About carnivalization and sexuality in the novel “The woman who wrote the Bible”, by Moacyr Scliar
DOI:
https://doi.org/10.35699/1982-3053.2024.54845Keywords:
Intertextuality, Irony, Moacyr Scliar, Sexuality, CarnivalizationAbstract
This study analyzes the novel “A Mulher Que Escreveu a Bíblia” by Moacyr Scliar (1999), focusing on four key concepts: Jewish humor, intertextuality, irony, and carnivalization. Jewish humor, as discussed by Spalding (1997), Niskier (1994), and Scliar, Finzi, and Toker (1990), is interpreted as a form of cultural resistance and an expression of the complex Jewish identity.
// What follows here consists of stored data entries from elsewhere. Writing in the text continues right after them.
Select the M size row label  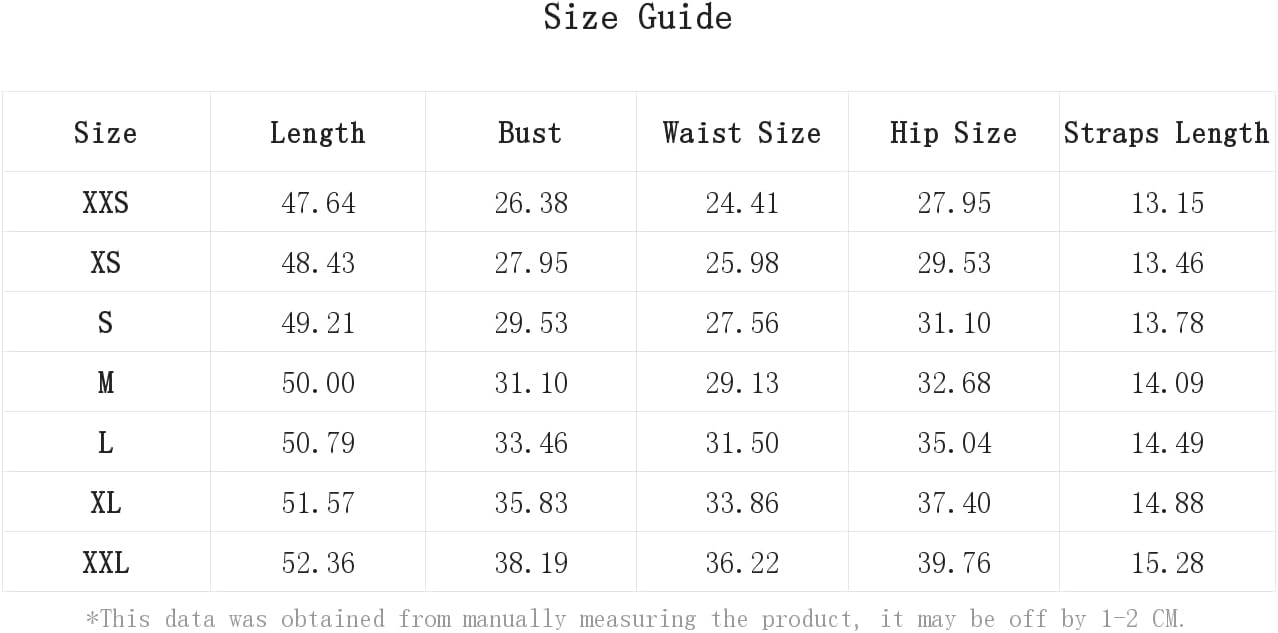106,383
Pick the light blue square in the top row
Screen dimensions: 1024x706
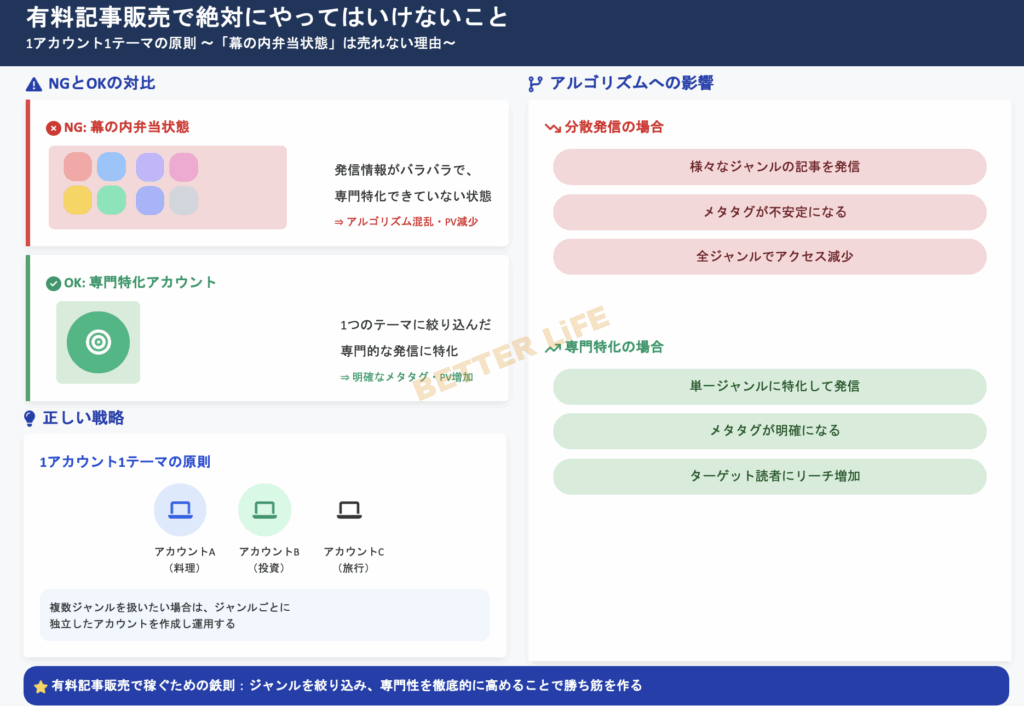(x=111, y=167)
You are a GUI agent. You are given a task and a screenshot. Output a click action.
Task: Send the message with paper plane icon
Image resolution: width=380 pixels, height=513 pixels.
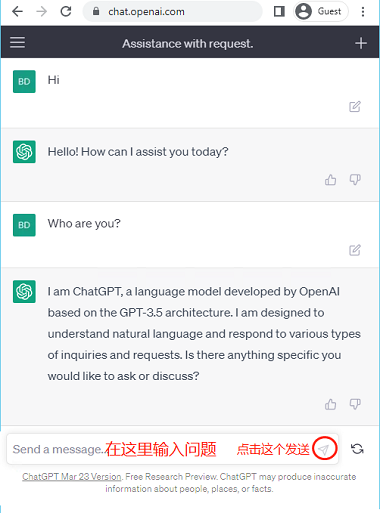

Intertextuality, explored by Samoyault (2008) and Seixas (2018), is essential to understanding how the text engages in dialogue with previous literary works, enriching the narrative with multiple layers of meaning. Irony, according to Duarte (1994) and Hutcheon (2000), is used as a strategy to question established truths, expanded through Eco's (2003) concept of intertextual irony. Finally, the concept of carnivalization, based on Bakhtin (1993), allows for interpreting the novel as a space where hierarchies are inverted and authorities are challenged through humor, subverting expectations about gender, authority, and religion. Thus, it is concluded that Scliar employs these elements to encourage critical reflection on dominant narratives and ideologies in a culturally significant way.